Raw Food Marketing 101
When it comes to marketing raw foods, education and expertise play a strong role.
“We keep our consumers informed by being informed ourselves,” said Andrea Margelis, manager of Pets Naturally in Traverse City, Mich. “We also display brochures outlining the different raw diets that are available.”
In collaborating with other professionals, the instructional component is expanded, Margelis said.
“We have been extremely fortunate to partner with a local holistic veterinarian to provide our consumers with in-store, educational seminars regarding nutrition, acupuncture and Chinese medicine,” Margelis said.
Manufacturers also call on experts to provide information, said Justin Magnuson, vice president of sales and marketing for Raw Bistro Pet Fare in Cannon Falls, Minn.
“We work closely with top holistic veterinarian Dr. Karen Becker and canine nutritionist Steve Brown to formulate our products, and present seminars to retailers and consumers,” Magnuson said.
Offering samples also serves to get the word out.
“Frankly, nothing beats sampling,” said Ward Johnson, co-founder of Sojos in Minneapolis. “Once a pet parent sees their pal dive into his food with an excitement like never before, they’re much more likely to take home a bag, and from there, they quickly discover the long-term health benefits that lead to ongoing customer loyalty.”
Retailers stocking raw foods note that word-of-mouth is a strong marketing tool.
“We often have new customers call first to see if we are carrying raw foods and then come in to make a purchase,” said Chelsea Cassidy, assistant manager at Anaheim Feed & Pet Supply in Anaheim, Calif. “Our raw food has increased about 25 percent in sales over the past two or three years.”
The Raw Category Expands
The growing presence of raw frozen and shelf-stable diets is clear evidence that the category is emerging as a full-fledged alternative to traditional kibble and canned foods, said Ward Johnson, co-founder of Sojos in Minneapolis.
“I’m happy to say that raw foods are well on their way from niche to mainstream,” Johnson said. “That growth is reflected on the shelves of pet specialty stores.”
Fifteen years ago, few pet retailers offered raw food, and many consumers were unaware of this option, said Justin Magnuson, vice president of sales and marketing for Raw Bistro Pet Fare in Cannon Falls, Minn.
“Raw actually has become a category,” Magnuson said. “Today, it’s rare to walk into a store that does not have at least one freezer, and many stores are upgrading to glass-front freezers to better merchandise their raw products.”
At Anaheim Feed & Pet Supply in Anaheim, Calif., assistant manager Chelsea Cassidy noted growth in the category over the past five years, adding that the expansion coincides with increasing consumer awareness of the contribution of food to overall wellness.

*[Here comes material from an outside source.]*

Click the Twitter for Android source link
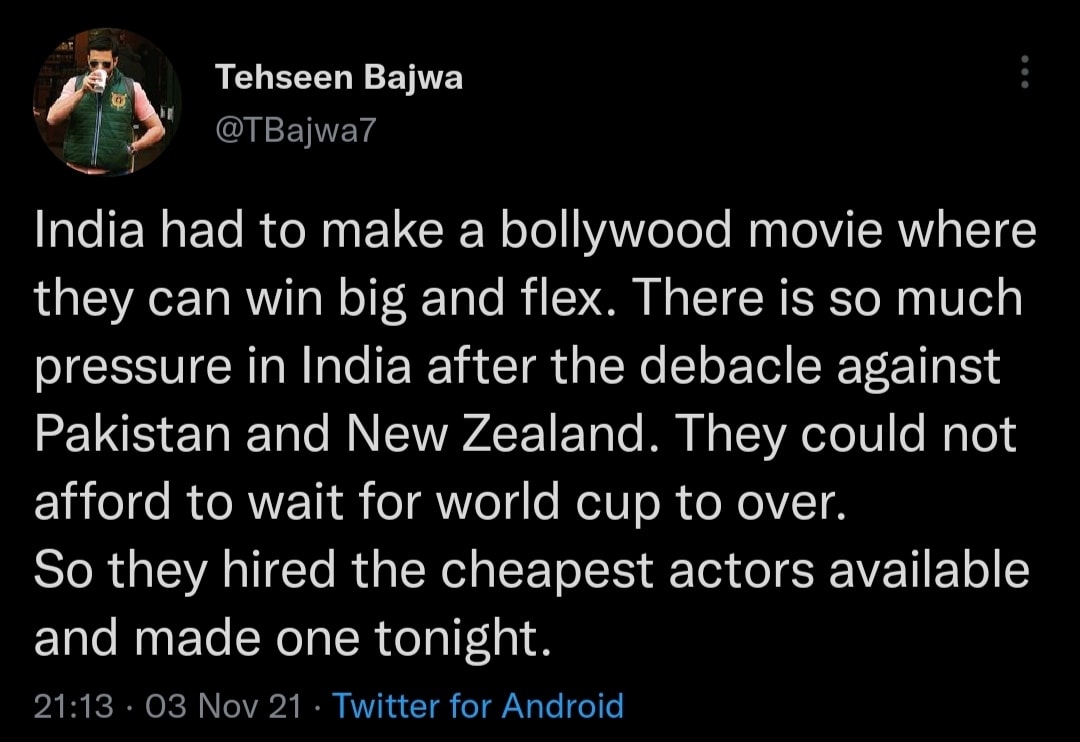The image size is (1080, 742). point(478,706)
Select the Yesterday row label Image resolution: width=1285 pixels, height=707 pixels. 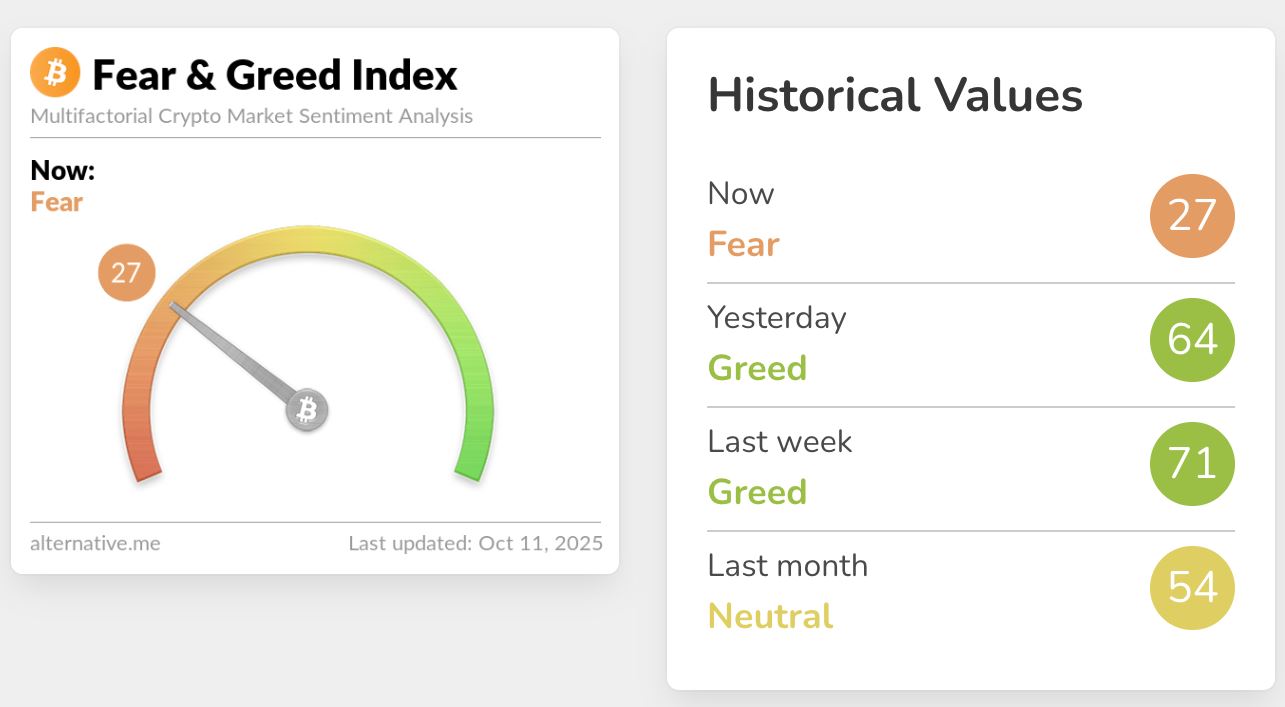tap(777, 318)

“Five years ago, Anaheim Feed & Pet Supply had one big freezer for raw foods,” Cassidy said. “Since then, we’ve added small freezers at the registers and in the treats aisle and are adding another 8-foot-wide freezer due to high demand.”
Located in northern Michigan, Pets Naturally hasn’t seen the same variety of food offerings compared to other regions, said Andrea Margelis, manager of the Traverse City, Mich., store; however, more raw diet choices are entering the market area.
“Raw diet companies are also expanding their lines to provide more novel proteins and revamp their diets to contain less allergens,” Margelis said. “We are also seeing more companies offering freeze dried and dehydrated options.”
Biff Picone, co-owner of Natural Pawz, which has several stores in Texas, agreed, adding that many consumers are considering freeze dried and dehydrated as an alternative.
“People want to feed less processed but are concerned about the recalls, and many veterinarians are concerned about raw,” Picone said. “For us, it is very important to carry products that have food safety in mind.”